Bu tercüme işini yapacak kişinin hem çok iyi bir şair olması, hem çok iyi Arapça ve Türkçe bilmesi hem de Kur’an’a hakim olması gerekmektedir. Bu niteliklere uyacak akla ilk gelen kişi Mehmet Akif’ti. Akif, başta teklife sıcak bakmaz ama Aksekili Ahmed Hamdi Bey’in ısrarı ve Akif’in çok sevdiği dostları araya koyması sonunda, “adına meal denmesi ve Elmalılı’nın tefsiri ie bir arada basılması” şartıyla teklifi kabul eder. Akif yapılacak tercümenin adına “meal” denilmesini ve Elmalılı Hamdi’nin hazırlayacağı tefsirle basılmasını ister.Ve sözleşme yapılır Mehmet Akif ve Elmalılı Hamdi Yazır’a1000’er lirası peşin 6000 lira taahhüt edilir.
Mehmet Akif Meali Neden Teslim Etmek İstemez?
Mehmet Akif kendisi adına çok zorlu geçen Mısır yıllarında Kur’an tercümesiyle nefes alabilmiştir. Biraz olsun Kur’an’ın ona bahşettiği huzurla ayakta kalabilmiştir. Ve Akif beş yıl içinde tercümesini bitirir.
Ama bir türlü teslim etmek istemez. Bunun farklı kaynaklara göre farklı nedenleri vardır. Bunlardan birincisi Türkiye’den Mısır’a yansıyan haberlerden hareketle ; Türkiye’de dinde yapılan reformlarda “Yaptığı tercümenin camilerde Kur’an yerine okutulacağından korkması ve Türkçe ibadette kullanılacağını düşünmesi.”
Bir diğer bakış açısı da; Mehmet Akif’in yakın arkadaşlarıyla konuşmalarından, mektuplarından çıkan yorumdur.

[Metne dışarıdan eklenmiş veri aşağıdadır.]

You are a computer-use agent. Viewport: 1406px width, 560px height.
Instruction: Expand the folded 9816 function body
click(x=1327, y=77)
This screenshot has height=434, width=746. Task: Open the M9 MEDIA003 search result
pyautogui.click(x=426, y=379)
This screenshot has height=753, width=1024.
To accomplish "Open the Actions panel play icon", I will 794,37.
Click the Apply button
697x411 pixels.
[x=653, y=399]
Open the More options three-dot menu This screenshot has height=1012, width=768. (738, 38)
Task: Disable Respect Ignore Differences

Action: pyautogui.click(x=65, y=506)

Hazırladığı meal çalışması Akif’e göre bir türlü tam istediği gibi olmuyor yani içine sinmiyor. Tam ifade etmek istediklerini ifade edemeyince çalışmasına güvenemez.
İşte hangi bakış açısından bakarsanız bakın; Akif beş yıllık emeğini Diyanet İşleri’ne teslim etmez ve 1931yılı sonlarında anlaşmadan vazgeçtiğini bildiren bir yazı ile peşin aldığı 1000 lirayı iade eder.

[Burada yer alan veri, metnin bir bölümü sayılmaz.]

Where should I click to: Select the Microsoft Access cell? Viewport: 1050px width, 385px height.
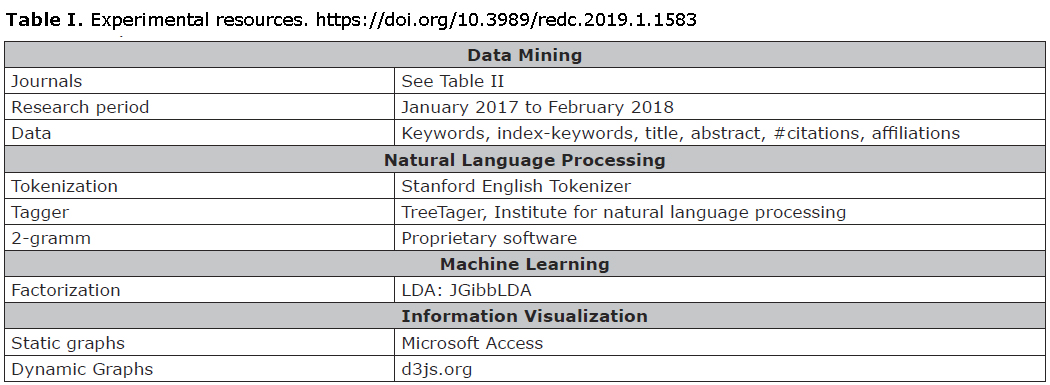[719, 343]
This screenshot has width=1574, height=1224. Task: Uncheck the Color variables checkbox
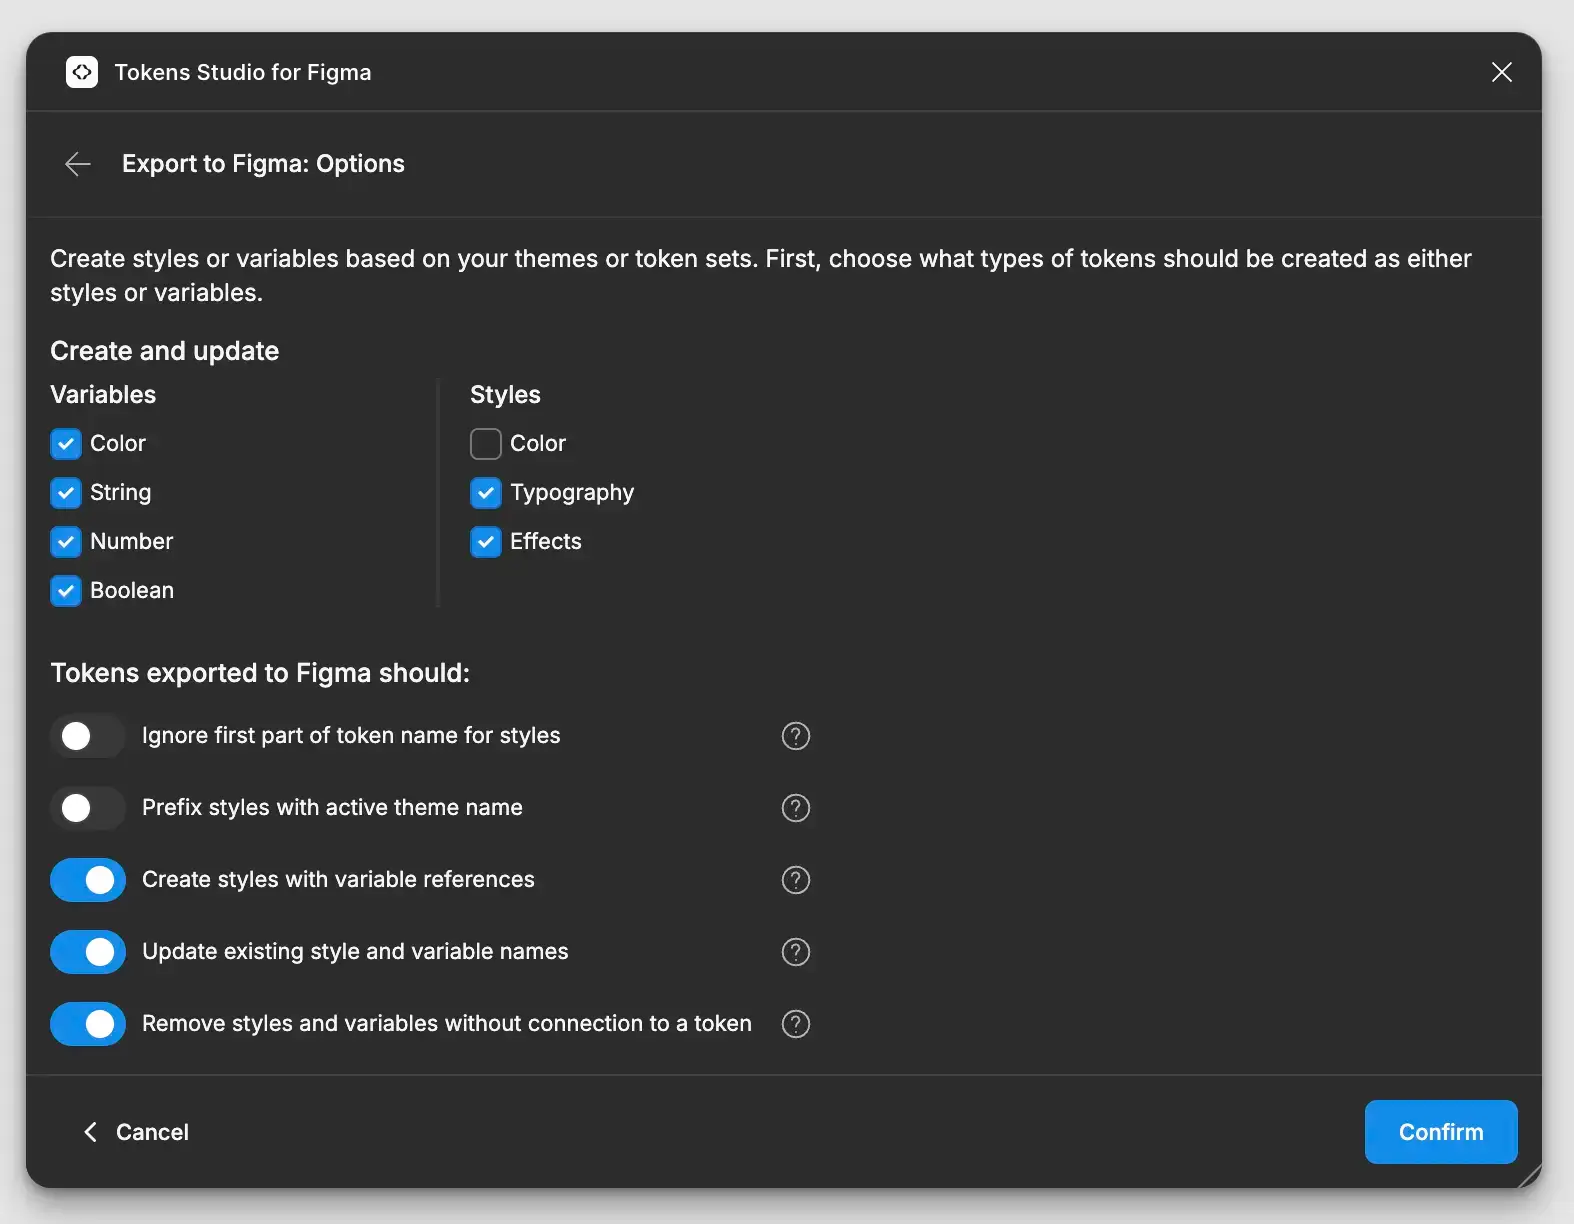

Peki, Akif meali ne yapmıştır? Akif ölümüne yakın Mısır’dan son kez Türkiye’ye gelirken “meal” çalışmasını yanına almamıştır. Bir dostuna emanet etmiştir. “Dönersem alırım, dönmezsem yakarsın” diye vasiyet etmiştir. Akif bir daha Mısır’a dönmediği için istediği olur ve bu meal çalışması kendisine emanet edilen zatın yakınları tarafından 1961 yılında –Mehmet Akif’in vasiyeti yerine getiriliyor zannıyla- yakılmıştır.
Atatürk’ün hazırlanmasını çok istediği ve Akif’in yarım bıraktığı çalışmayı; Elmalılı Hamdi Yazır tamamlamıştır.